• [WHAT YOU NEED TO DO]: If an entry holds a picture, leave the picture out and copy the rest exactly.

(Collected data entries)

== == ==

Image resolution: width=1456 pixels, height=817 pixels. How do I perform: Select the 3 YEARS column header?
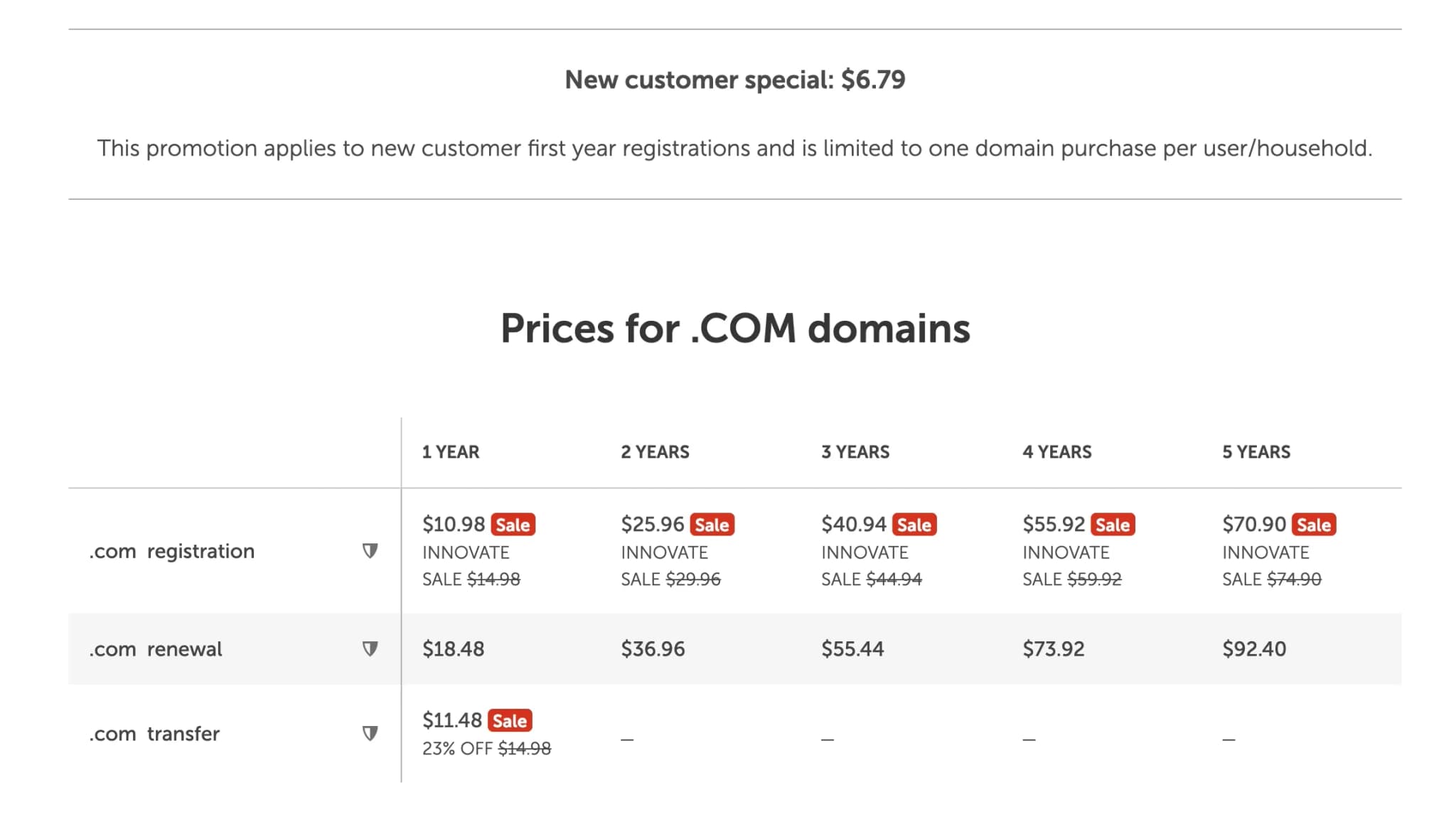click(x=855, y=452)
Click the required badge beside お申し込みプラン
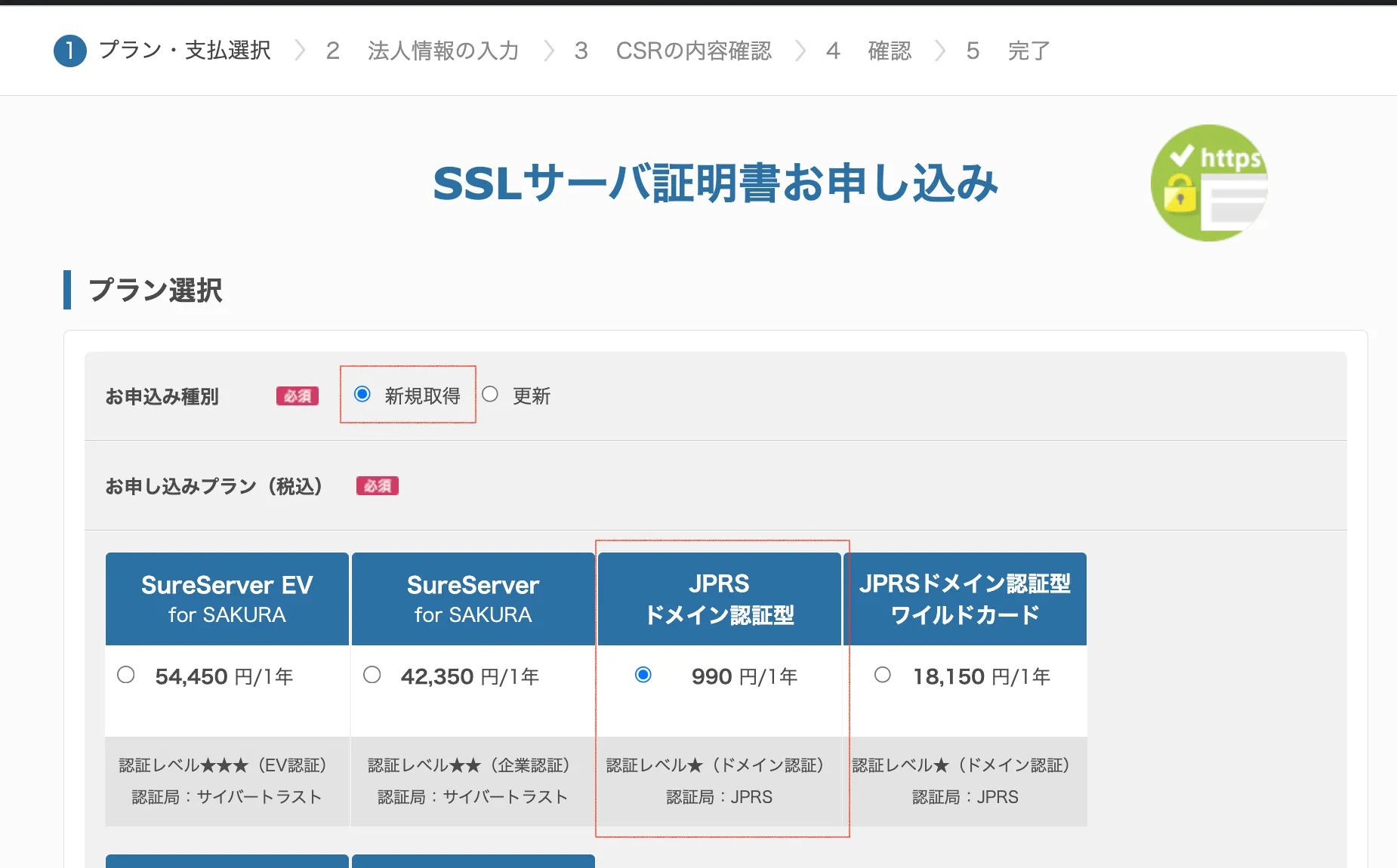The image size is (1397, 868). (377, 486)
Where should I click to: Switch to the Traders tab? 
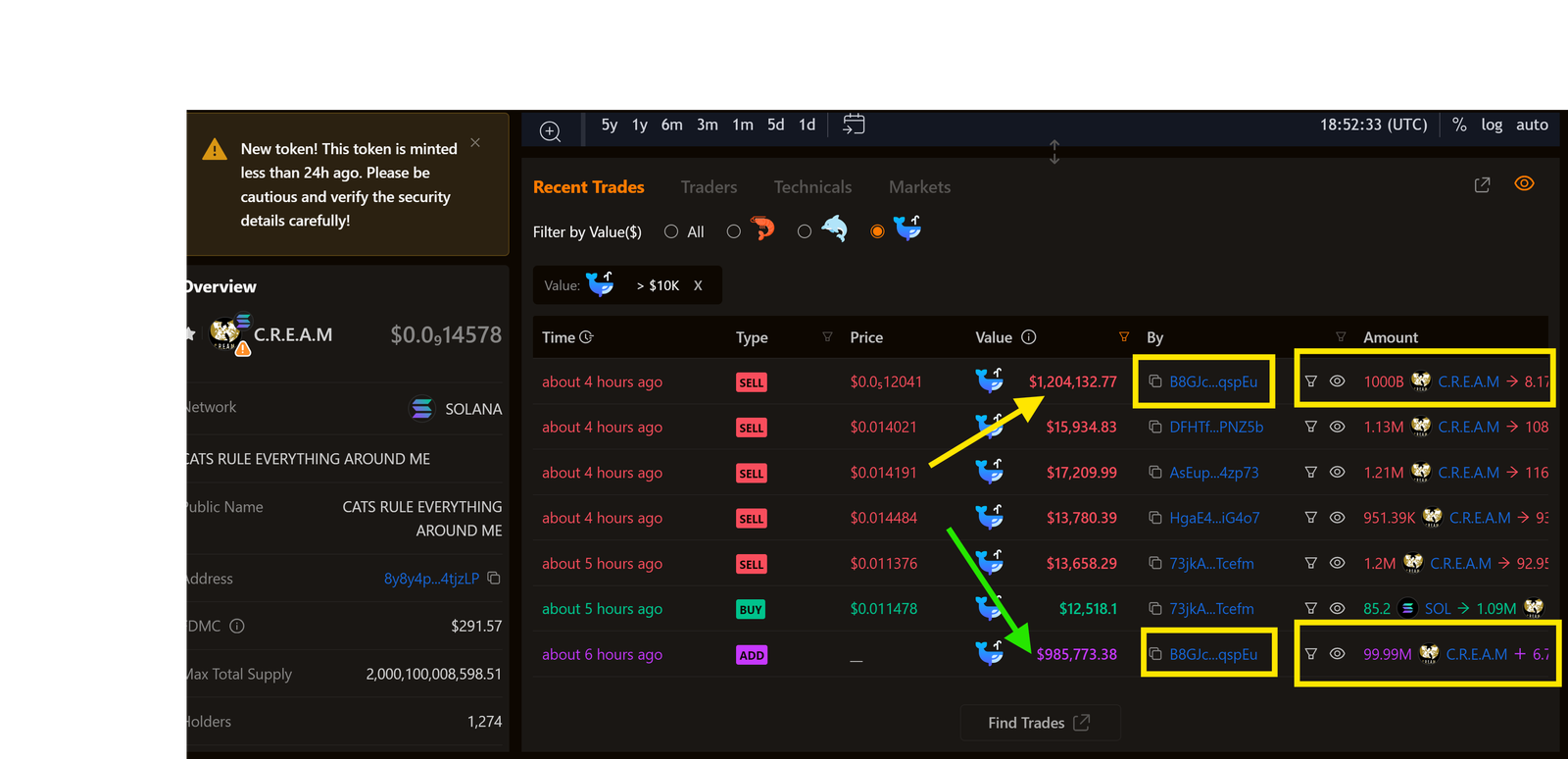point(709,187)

== == ==

• [RESULT OF THIS EXERCISE]:
Image resolution: width=1456 pixels, height=817 pixels. How do I perform: Select the 3 YEARS column header?
click(x=855, y=452)
Click the required badge beside お申し込みプラン
The image size is (1397, 868). (377, 486)
Where should I click to: Switch to the Traders tab? 
point(709,187)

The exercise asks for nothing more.